O deputado federal Manoel Júnior poderá ser julgado à revelia no processo que pede a cassação do seu mandato por infidelidade partidária. O Tribunal Superior Eleitoral (TSE) por quatro vezes tentou citar o deputado, mas não obteve êxito. Ele pediu para ser citado, alegando que estava ausente de Brasília no período em que foram efetuadas as suas citações.
“Há de se considerar que a Câmara dos Deputados entrou em recesso no dia 20 de dezembro de 2009, com retorno programado para o dia 1º de fevereiro de 2010”, afirma o parlamentar, acrescentando que “nesse período é praticamente impossível o contato com funcionários e servidores dos gabinetes parlamentares que permanecem fechados”.

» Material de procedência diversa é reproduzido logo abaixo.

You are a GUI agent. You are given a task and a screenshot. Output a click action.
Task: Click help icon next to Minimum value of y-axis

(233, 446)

Temendo ser julgado à revelia, Manoel Júnior requereu a sua citação. O pedido foi negado pelo relator do processo, o ministro Marcelo Ribeiro. Os documentos mostram que foram quatro tentativas frustradas de citação. A primeira tentativa ocorreu no dia 26.11.2009; a segunda no dia 9.12.2009; a terceira no dia 16.12.2009 e a quarta no dia 17.12.2009.

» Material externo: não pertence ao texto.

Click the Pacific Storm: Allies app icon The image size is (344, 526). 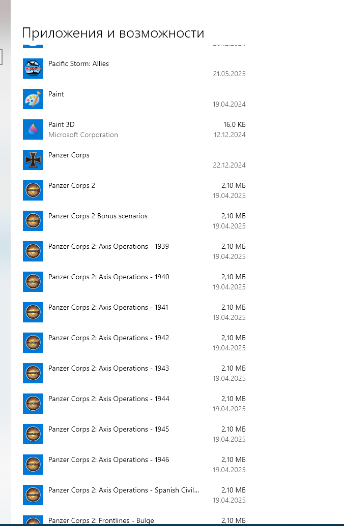click(x=33, y=69)
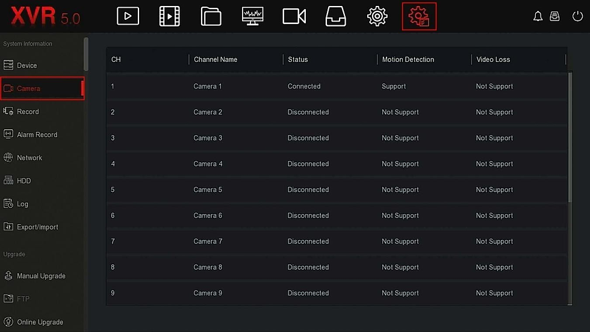Image resolution: width=590 pixels, height=332 pixels.
Task: Click the alarm bell notification icon
Action: tap(538, 16)
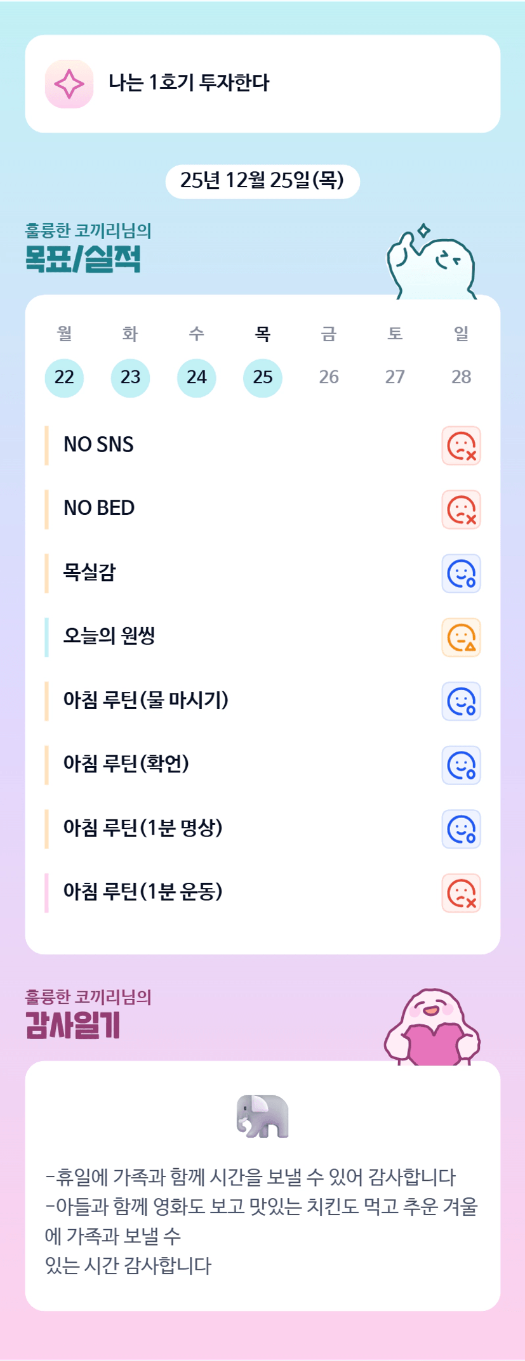
Task: Click the pink sparkle star icon
Action: pos(69,84)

Manoel Júnior disse que jamais tomou conhecimento das tentativas frustradas dos servidores do TSE. Mas para o ministro Marcelo Ribeiro, não há mais como aceitar o pedido formulado por Manoel Júnior para ser citado novamente. “O requerido tem ciência inequívoca da ação, tanto que nela comparece, por meio da petição citada”.